Schooling of Austen Sisters
In 1785, Jane and Cassandra were enrolled in a second school, apparently less harrowing, although little record exists of what happened at Mrs. La Tournelle’s Ladies Boarding School in Reading. What is known is that Madame La Tournelle was not French. She was named Sarah Hackit but took on a French name, apparently to impress parents. It doesn’t exactly inspire confidence in the education she was providing to her young ladies.
It’s not known why the Austen girls were removed from Mrs. La Tournelle’s by the end of 1786. One surviving comment suggests the school was sometimes an amusing experience. Jane wrote to Cassandra a decade later, “The letter which I have this moment received from you has diverted me beyond moderation. I could die of laughter at it, as they used to say at school.”
The Austen girls were schooled away from home for approximately two years, under teachers of uncertain quality. However, such little formal education was not at all uncommon for girls in of their social class.
The Horrors of Loss
Still, Jane became widely read, surrounded by books, writers, brothers, and a household filled with education and educational aspirations. She began writing comic pieces, mostly short fiction, in her teens. What’s worth emphasizing here is how steeped Austen was in the literary culture of her own day, as a result of her family and her household. The whole family was identified as great novel readers.
Although she didn’t write novels with long accounts of wars and battles, but her life was touched by crime and war. She had a wry sense of what it meant not to have to grieve after receiving news of casualties. As she wrote in a letter to her sister, Cassandra, in 1811, “How horrible it is to have so many people killed!—And what a blessing that one cares for none of them!—” Some read this line as proof of Austen’s cruelty or callousness, and perhaps it is. But we might read it, too, as her drawing on comedy as a way to cope at a moment of knowing recognition of the horrors of loss.

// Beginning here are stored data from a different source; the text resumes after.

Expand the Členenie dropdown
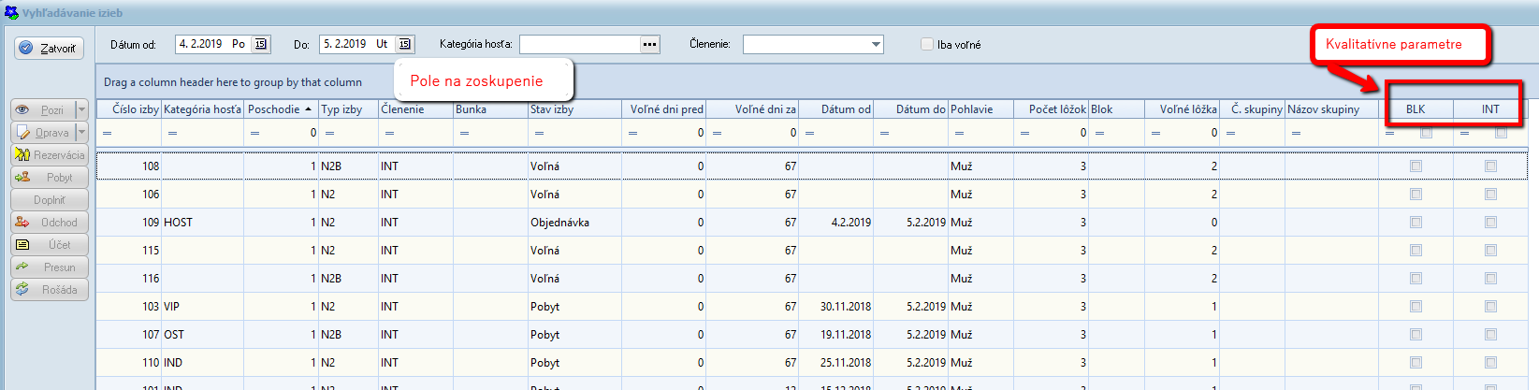The width and height of the screenshot is (1539, 390). click(876, 44)
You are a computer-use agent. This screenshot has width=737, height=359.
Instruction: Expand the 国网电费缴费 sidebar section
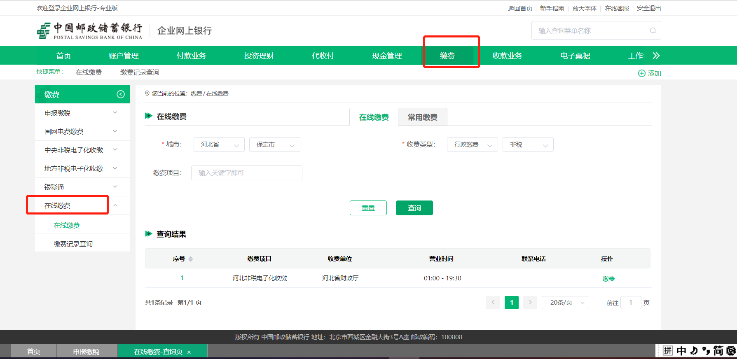pos(115,131)
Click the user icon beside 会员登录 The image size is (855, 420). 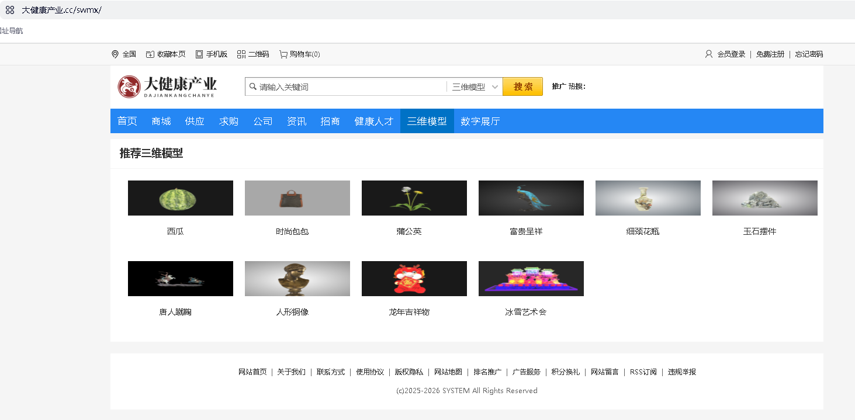[x=709, y=54]
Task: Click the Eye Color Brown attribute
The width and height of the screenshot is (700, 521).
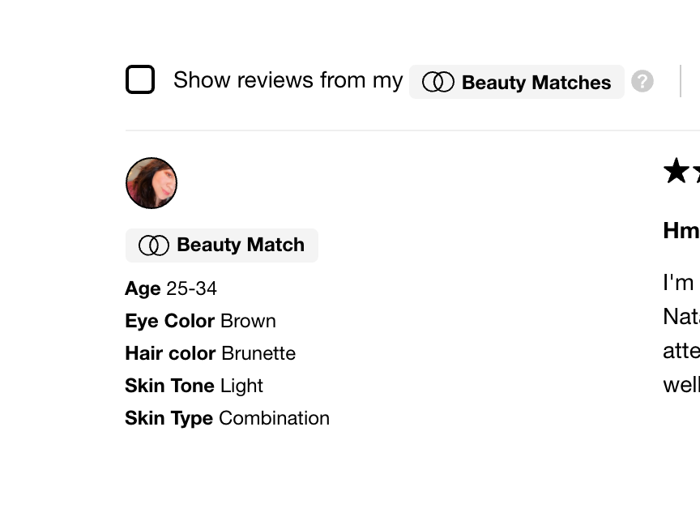Action: click(x=200, y=321)
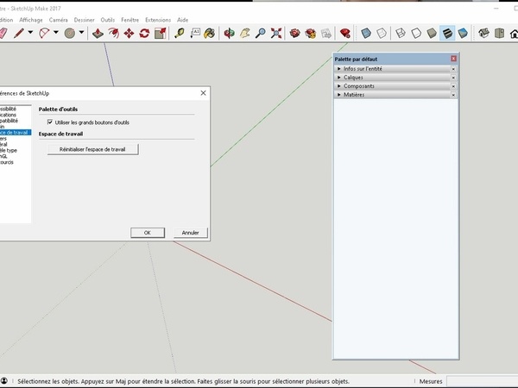
Task: Switch to X-ray face style
Action: click(x=368, y=34)
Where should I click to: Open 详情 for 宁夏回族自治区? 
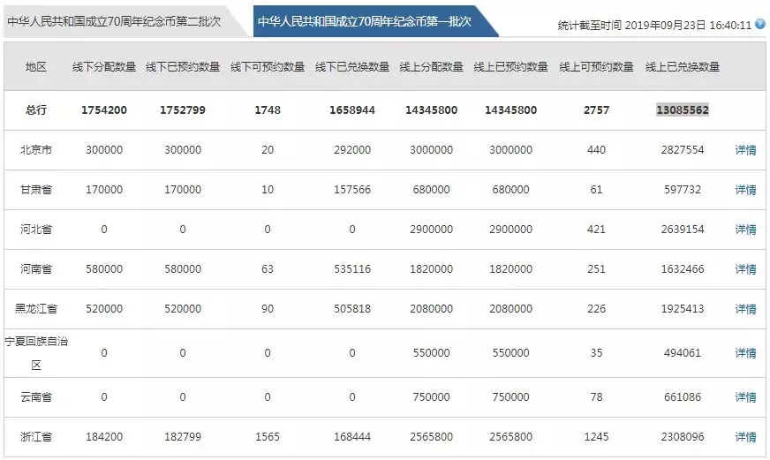[x=745, y=353]
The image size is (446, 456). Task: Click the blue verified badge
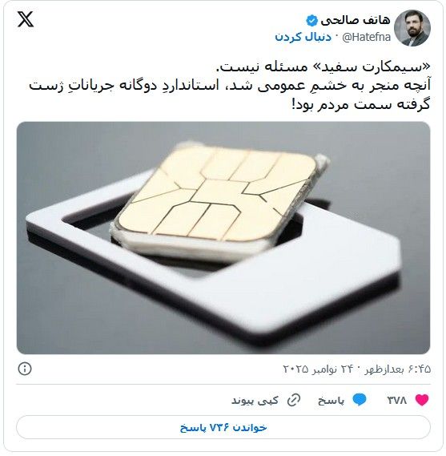click(x=311, y=21)
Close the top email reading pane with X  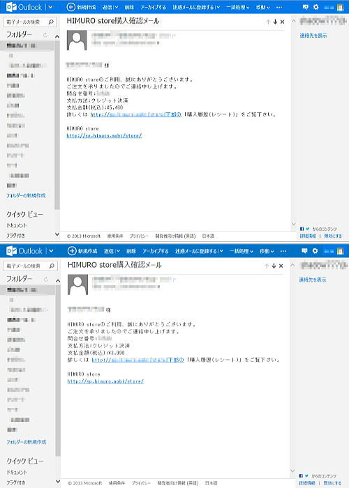(x=282, y=22)
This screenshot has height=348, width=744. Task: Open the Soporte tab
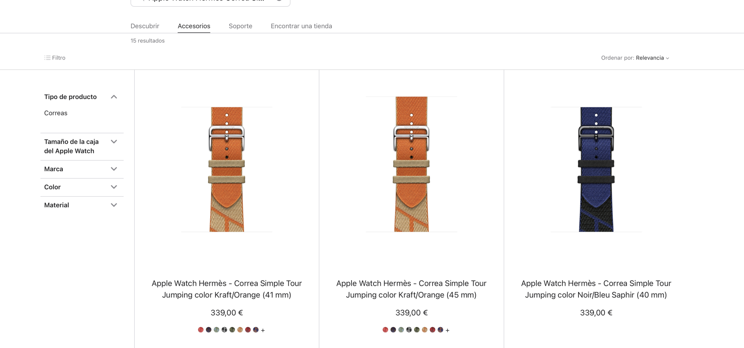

Her sister Cassandra understood loss firsthand. She’d been engaged to marry a young man named Tom Fowle, a chaplain who traveled to the West Indies and died there of illness. Cassandra never became engaged again. Knowing this must add another layer to any joke between the sisters about death, horror, and blessings.
Most of the letters that Jane wrote to her sister were not preserved. Family accounts report that sister and confidante Cassandra destroyed most of Jane’s letters, perhaps to preserve the family’s privacy. However, it is not known whether it was Jane’s wish or Cassandra’s wish.
Common Questions about Jane and Cassandra Austen
The only likeness to Jane Austen‘s face that experts agree is authentic is a small pencil and watercolor portrait drawn by her sister, Cassandra Austen, around 1810.
Jane Austen’s sister Cassandra had been engaged to marry a young man named Tom Fowle, a chaplain who traveled to the West Indies and died there of illness.
Jane Austen‘s letters to her sister Cassandra were not preserved. Family accounts report that sister and confidante Cassandra destroyed most of Jane Austen’s letters, perhaps to preserve the family’s privacy.